- _Required action_:
Please output the section of the listing below that opens with the line containing "Given: Select the paint format roller tool" and closes with the line containing "Given: Open 帐户 settings via the person icon", exactly and with nothing else.

┌──

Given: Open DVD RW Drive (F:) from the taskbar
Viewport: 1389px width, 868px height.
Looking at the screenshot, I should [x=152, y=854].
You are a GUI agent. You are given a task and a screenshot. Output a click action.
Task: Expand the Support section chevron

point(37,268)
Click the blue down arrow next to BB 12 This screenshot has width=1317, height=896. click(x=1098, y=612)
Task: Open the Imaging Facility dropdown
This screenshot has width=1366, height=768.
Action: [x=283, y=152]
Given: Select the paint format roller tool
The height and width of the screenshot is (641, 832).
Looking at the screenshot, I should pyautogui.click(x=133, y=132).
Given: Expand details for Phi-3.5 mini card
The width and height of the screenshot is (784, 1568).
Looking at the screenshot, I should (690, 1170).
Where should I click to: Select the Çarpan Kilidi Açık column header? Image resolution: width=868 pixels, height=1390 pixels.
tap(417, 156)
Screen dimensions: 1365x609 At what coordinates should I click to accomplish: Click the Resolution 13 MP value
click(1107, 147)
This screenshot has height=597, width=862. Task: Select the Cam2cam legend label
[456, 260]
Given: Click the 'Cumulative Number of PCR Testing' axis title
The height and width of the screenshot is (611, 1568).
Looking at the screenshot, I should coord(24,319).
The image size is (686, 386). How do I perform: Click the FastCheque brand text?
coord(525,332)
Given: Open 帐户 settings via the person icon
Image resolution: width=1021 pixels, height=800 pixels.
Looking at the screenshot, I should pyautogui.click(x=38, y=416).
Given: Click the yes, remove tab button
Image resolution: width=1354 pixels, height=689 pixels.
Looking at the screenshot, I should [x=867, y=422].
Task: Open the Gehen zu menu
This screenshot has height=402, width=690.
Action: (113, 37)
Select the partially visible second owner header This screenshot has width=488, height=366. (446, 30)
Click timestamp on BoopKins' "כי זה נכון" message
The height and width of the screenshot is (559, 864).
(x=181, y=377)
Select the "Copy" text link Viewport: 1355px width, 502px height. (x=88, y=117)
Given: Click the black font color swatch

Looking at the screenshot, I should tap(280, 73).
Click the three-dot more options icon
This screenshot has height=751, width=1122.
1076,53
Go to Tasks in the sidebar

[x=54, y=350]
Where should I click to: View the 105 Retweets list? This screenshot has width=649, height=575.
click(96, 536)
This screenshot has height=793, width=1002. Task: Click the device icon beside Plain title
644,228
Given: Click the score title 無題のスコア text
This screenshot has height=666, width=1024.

└──

- _Response box_:
Given: Select the paint format roller tool
The height and width of the screenshot is (641, 832).
Looking at the screenshot, I should pyautogui.click(x=133, y=132).
Given: Expand details for Phi-3.5 mini card
The width and height of the screenshot is (784, 1568).
Looking at the screenshot, I should (690, 1170).
Where should I click to: Select the Çarpan Kilidi Açık column header? Image resolution: width=868 pixels, height=1390 pixels.
tap(417, 156)
Screen dimensions: 1365x609 At what coordinates should I click to accomplish: Click the Resolution 13 MP value
click(1107, 147)
This screenshot has height=597, width=862. Task: Select the Cam2cam legend label
[456, 260]
Given: Click the 'Cumulative Number of PCR Testing' axis title
The height and width of the screenshot is (611, 1568).
Looking at the screenshot, I should coord(24,319).
The image size is (686, 386). How do I perform: Click the FastCheque brand text?
coord(525,332)
Given: Open 帐户 settings via the person icon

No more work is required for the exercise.